Texte
····················

Serge Lesourd

Olivier Douville


Serge Lesourd

 

Le psychanalyste et universitaire Serge Lesourd, membre d’Espace Analytique, est décédé au tout début du mois de mai 2022. Professeur à l’Université de Louis Pasteur Strasbourg où il dirigea l'unité de recherche en psychologie : subjectivité, connaissances et lien social puis à l’Université de Nice Sophia-Antipolis, Serge Lesourd a été un théoricien d’importance dans le champ de l’adolescence ce qui le mena également à explorer les configurations de ces nouvelles formes du malaise dans la civilisation dont l’adolescence lui semblait être le « baromètre ».

Avant que de débuter une carrière universitaire brillante marquée par son souci de la transmission et son goût pour l’encadrement des recherches, Serge Lesourd a longuement témoigné de sa préoccupation pour l’enfance délaissée et l’adolescence à risque au sein du Groupe de Recherches et d’Action pour l’Enfance (G.R.A.P.E.) où il encouragea à l’écriture deux autres psychanalystes femmes qui chacune, à sa façon, sut écrire des thèses hardies sur l’enfant en psychanalyse, soit Arlette Pellé et Martine Ménès. Serge Lesourd, toujours porté par des accents de militantisme, était alors (nous étions au cœur des années 1980) un fervent partisan des thèses de Pierre Legendre dont il tentait de faire valoir les arêtes saillantes lors de colloques regroupant une vaste assemblée d’éducateurs et de psychologues que sa fougue et son éloquence faisait frissonner.

On le vit plus tard, à l’aube des années 2000, être un membre fondateur de l’association Le Bachelier que réunit autour de lui Jean-Jacques Rassial. Cet Institut Psychanalytique de l’Adolescence (merci de lire I.P.A.) avait comme objectif privilégié de faire valoir, de plein droit, dans le champ épistémique et la pratique clinique, l’effet d’une théorisation lacanienne de l’adolescence, après que Philippe Gutton ait accueilli avec curiosité et bienveillance ces coups de butoir « lacaniens » dans sa belle revue Adolescence.

J’étais membre fondateur de ce groupe et je retrouvai en Serge un compagnon libre, véhément et travailleur, la flamme que je lui avais connu au GRAPE était intacte.

····················

Données à examiner
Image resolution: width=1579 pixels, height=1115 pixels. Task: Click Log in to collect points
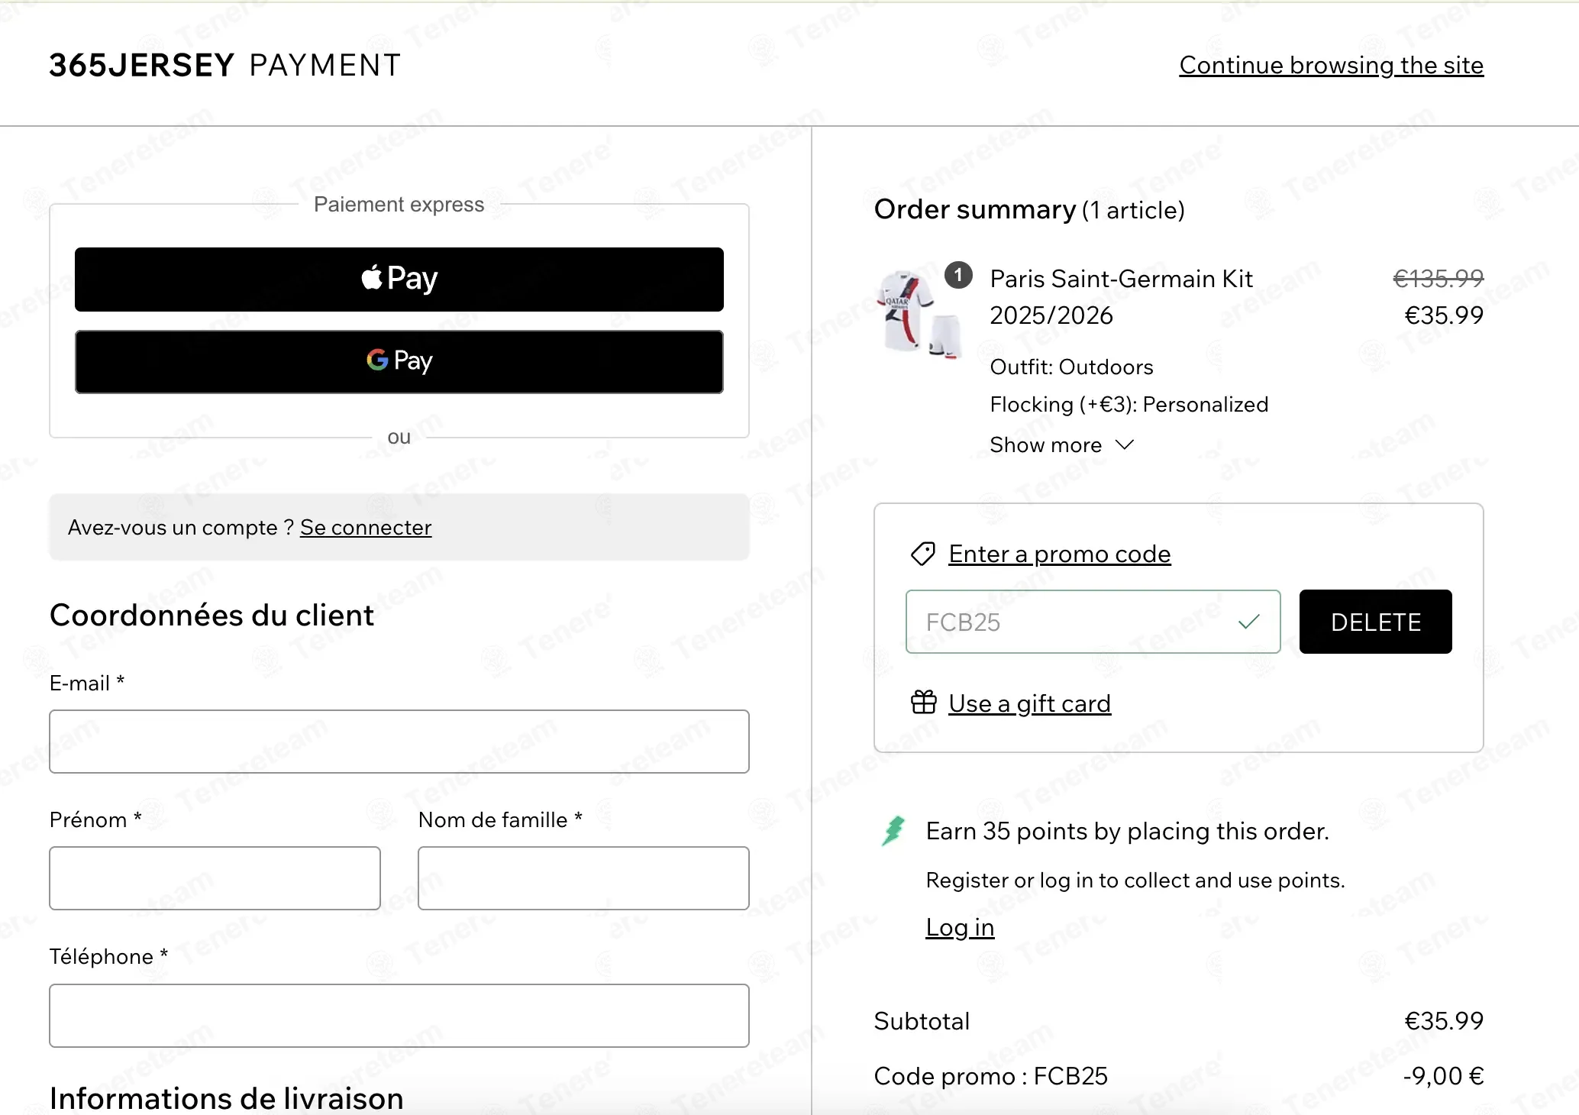click(960, 927)
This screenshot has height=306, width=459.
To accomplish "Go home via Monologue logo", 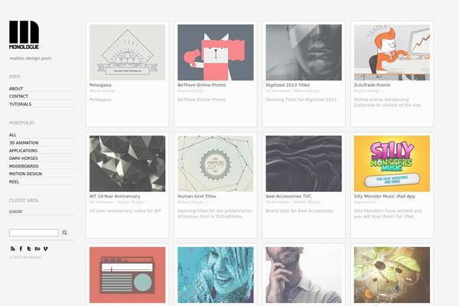I will click(x=24, y=34).
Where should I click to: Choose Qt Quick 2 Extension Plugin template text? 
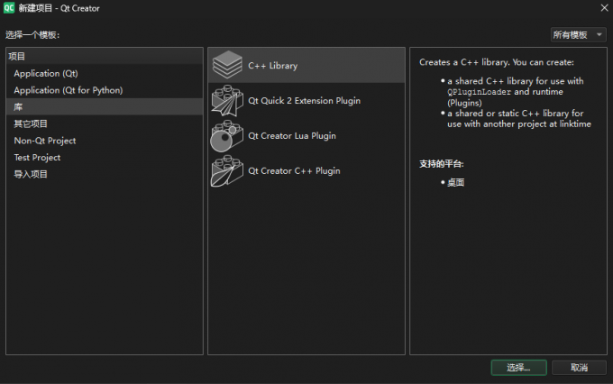(305, 101)
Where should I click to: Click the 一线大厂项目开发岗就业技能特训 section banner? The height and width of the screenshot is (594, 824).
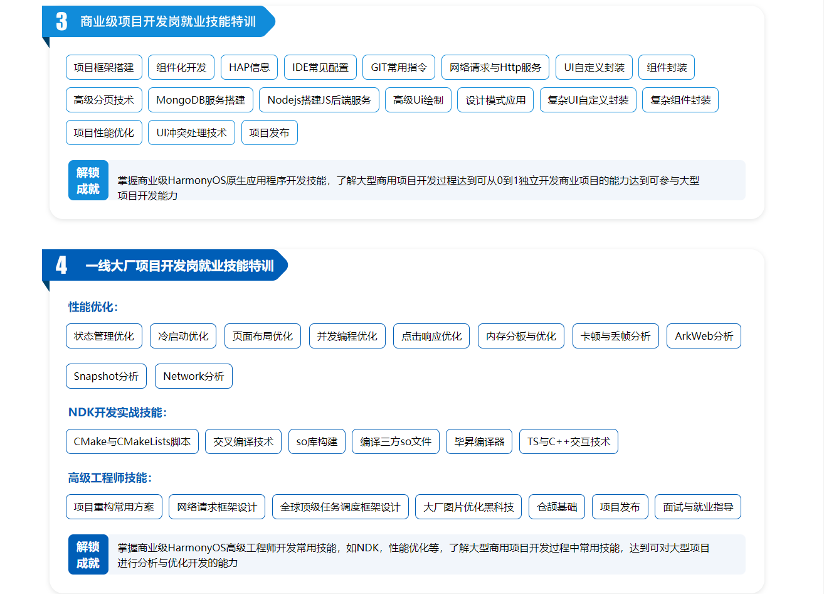[x=179, y=266]
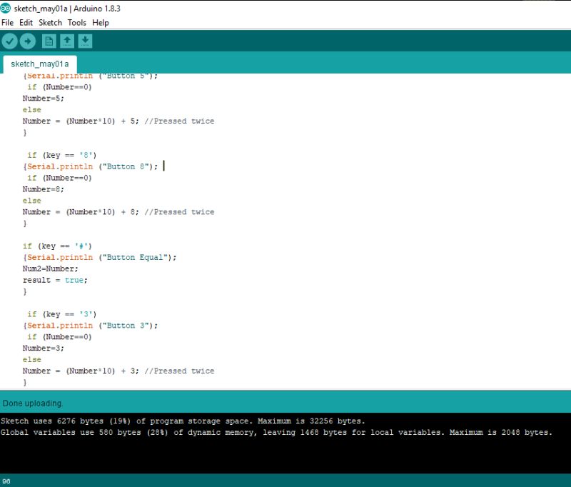Viewport: 571px width, 487px height.
Task: Open the Edit menu
Action: 24,22
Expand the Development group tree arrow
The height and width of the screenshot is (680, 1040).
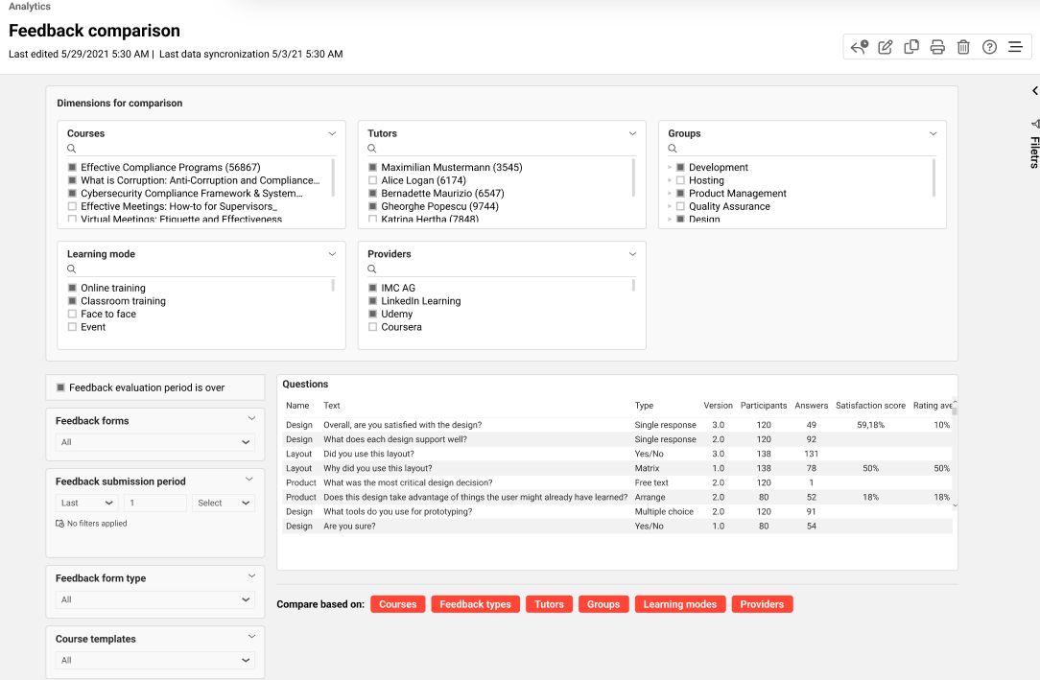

····················

Liste des tâches
#1 D'après le texte consacré à Serge Lesourd, à quel moment celui-ci est-il décédé ?
#2 Reproduisez à l'identique le passage du texte consacré à Serge Lesourd qui débute aux mots « On le vit plus » et se termine après « GRAPE était intacte. ».
#3 Reprenez le texte consacré à Serge Lesourd à l'endroit où il s'interrompt et poursuivez-en la rédaction.
Les enregistrements sont sans rapport avec le texte consacré à Serge Lesourd.

Réponses par tâche
#1 Au tout début du mois de mai 2022.

#2
On le vit plus tard, à l’aube des années 2000, être un membre fondateur de l’association Le Bachelier que réunit autour de lui Jean-Jacques Rassial. Cet Institut Psychanalytique de l’Adolescence (merci de lire I.P.A.) avait comme objectif privilégié de faire valoir, de plein droit, dans le champ épistémique et la pratique clinique, l’effet d’une théorisation lacanienne de l’adolescence, après que Philippe Gutton ait accueilli avec curiosité et bienveillance ces coups de butoir « lacaniens » dans sa belle revue Adolescence.

J’étais membre fondateur de ce groupe et je retrouvai en Serge un compagnon libre, véhément et travailleur, la flamme que je lui avais connu au GRAPE était intacte.

#3
Il sut continuer les intuitions de certains de ses camarades du Bachelier, et fidèle aux inquiétudes prophétiques qui animaient les écrits et les rares prises de parole de P. Legendre, soucieux de s’orienter avec la théorie des discours de Lacan, ravi de s’essayer à la topologie, il produisit par la suite une série de textes des plus dubitatifs sur l’époque contemporaine tant il redoutait que la modernité néo-libérale n’en vienne à emporter et à ruiner les institutions qui fondent la filiation et la transmission. Redoutant que la confrontation avec le corps propre et ses limites devienne le lieu par excellence de la subjectivation adolescente, il marqua ces plus récents articles d’un pessimisme lucide, mais qui jamais ne sacrifia aux commodités des larmoyantes rengaines déclinistes.

Sans doute, l’accentuation qu’il porta sur le lien entre processus adolescents et rencontre humanisante avec le féminin lui permis de ne pas succomber à ce genre de facilités. Il voyait en chaque adolescent et en chaque adolescente un sujet doué pour le bricolage identitaire et le passage.

On lui doit ainsi le remarquable 3Tentative de sublimation dans les grammaires du sexuel" pari dans le numéro 7 de la revue Figures de la Psychanalyse en 2002.

Serge était un camarade qui finit sa vie dans la plus haute des discrétions et usé par la maladie. Je conserverai de lui l’impression tenace d’un homme de grande sincérité, militant, farouche adversaire dans la disputation. Nous eûmes des différends, de grandes réconciliations, des rires et des espoirs de rendre notre monde plus lucide.

Un ami qui aimait bien la vie s’en est allé.